Kafkaslardaki savaştan kayıplarına göre kazançları daha fazla olan tarafın Rusya olduğunu söyleyebiliriz. Rusya, ABD ve NATO'ya eski Sovyet ülkelerinde ilerlemeye devam ederken durmaları gereken kırmızı çizgiyi gösterdi. Artık Orta Asya, Kafkaslar ve doğu Avrupa'da plan yapan Batılı ülkeler Moskova'yı daha fazla dikkate alacak. NATO'nun genişlemesi yönünde sürdürülen projeler bir müddet yavaşlayacak. Rusya ABD karşısında yeni bir süper güç olma yolunda konumunu güçlendirecek. Rusya'nın en büyük sorunu ise bundan sonra eski Sovyet ülkesi, yeni AB üyesi ülkelerin Moskova karşıtı tutumları nedeni ile yaşayacak. Ayrıca Gürcistan'ın ardından Ukrayna'nın da Bağımsız Devletler Topluluğu'ndan ayrılması muhtemel.
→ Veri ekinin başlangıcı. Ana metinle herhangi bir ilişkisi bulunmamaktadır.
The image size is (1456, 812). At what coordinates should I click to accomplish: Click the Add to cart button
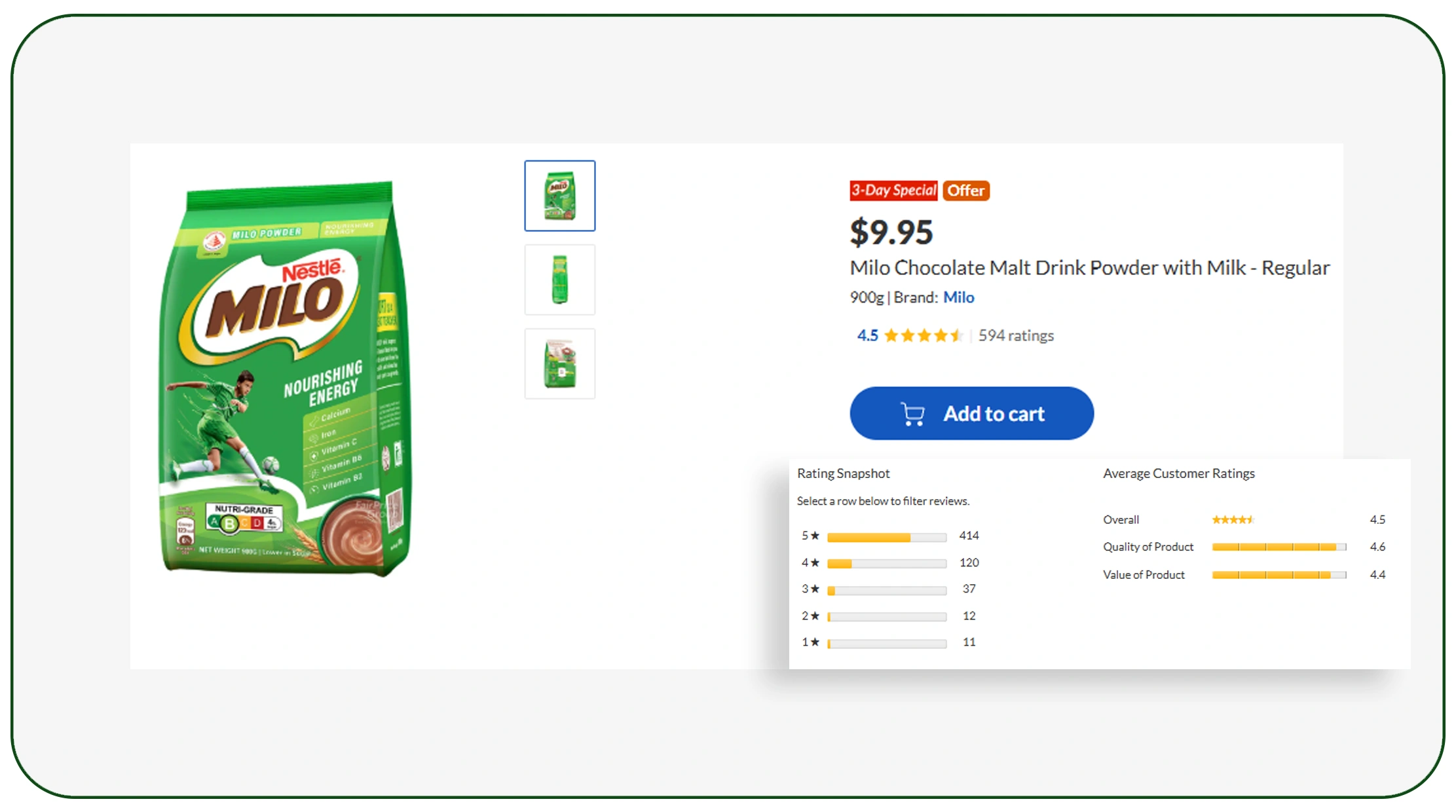[x=971, y=413]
Öte yandan Rusya ekonomisi de savaştan olumsuz etkilendi. Borsa yüzde 8'lere varan bir düşüş yaşarken 10 milyar dolar civarında yabancı sermaye çıkış yaptı. Gürcistan ise savaşın en çok kaybedeni. Aralık zirvesinde muhtemel NATO üyeliğinin kaybedilmesi ve ayrılıkçı bölgeler Güney Osetya ve Abhazya'nın artık daha bağımsız olmasının yanısıra Saakaşvili'nin iktidarı da tehlikeye girdi. İlk seçimlerde ya da daha önce gidilecek bir erken seçimde Tiflis'te iktidar değişimi beklemek mümkün. Yeni seçilecek cumhurbaşkanının da bir kulağı artık Moskova'da olacak. Gürcü ekonomisi önemli kayıplar yaşadı. Yok olan şehirler, yıkılan binalar ve alt yapının imarı önemli maliyet getirecek. Rusya'da yaşayan Gürcüler de tedirgin. Dazlaklar olarak nitelenen Rus faşist grupların yeni hedeflerinin Gürcü göçmenler olduğu kaydediliyor. 'İllegal Göçmen Karşıtı Hareket', Gürcülerin yoğunlukta yaşadıkları bölgelere yönelik 'yasadışı göçmen avına' çıkacaklarını duyurdu. Rusya'da yaşayan Gürcüler 2006 yılındakine benzer bir operasyonla karşı karşıya olmaktan endişe ediyor. Savaşın en acı kaybını ise her zamanki gibi siviller yaşadı. 2 binden fazla kişi hayatını kaybederken Birleşmiş Milletler raporlarına göre en az yüz bin kişi yerlerinden edildi. 30 binden fazla kişi Gürcü saldırısı sonrası Güney Osetya'dan Rusya'ya sığınırken, Rusya'nın bombaladığı Gori şehrinden de 60 bin kişinin diğer şehirlere kaçtığı belirtiliyor.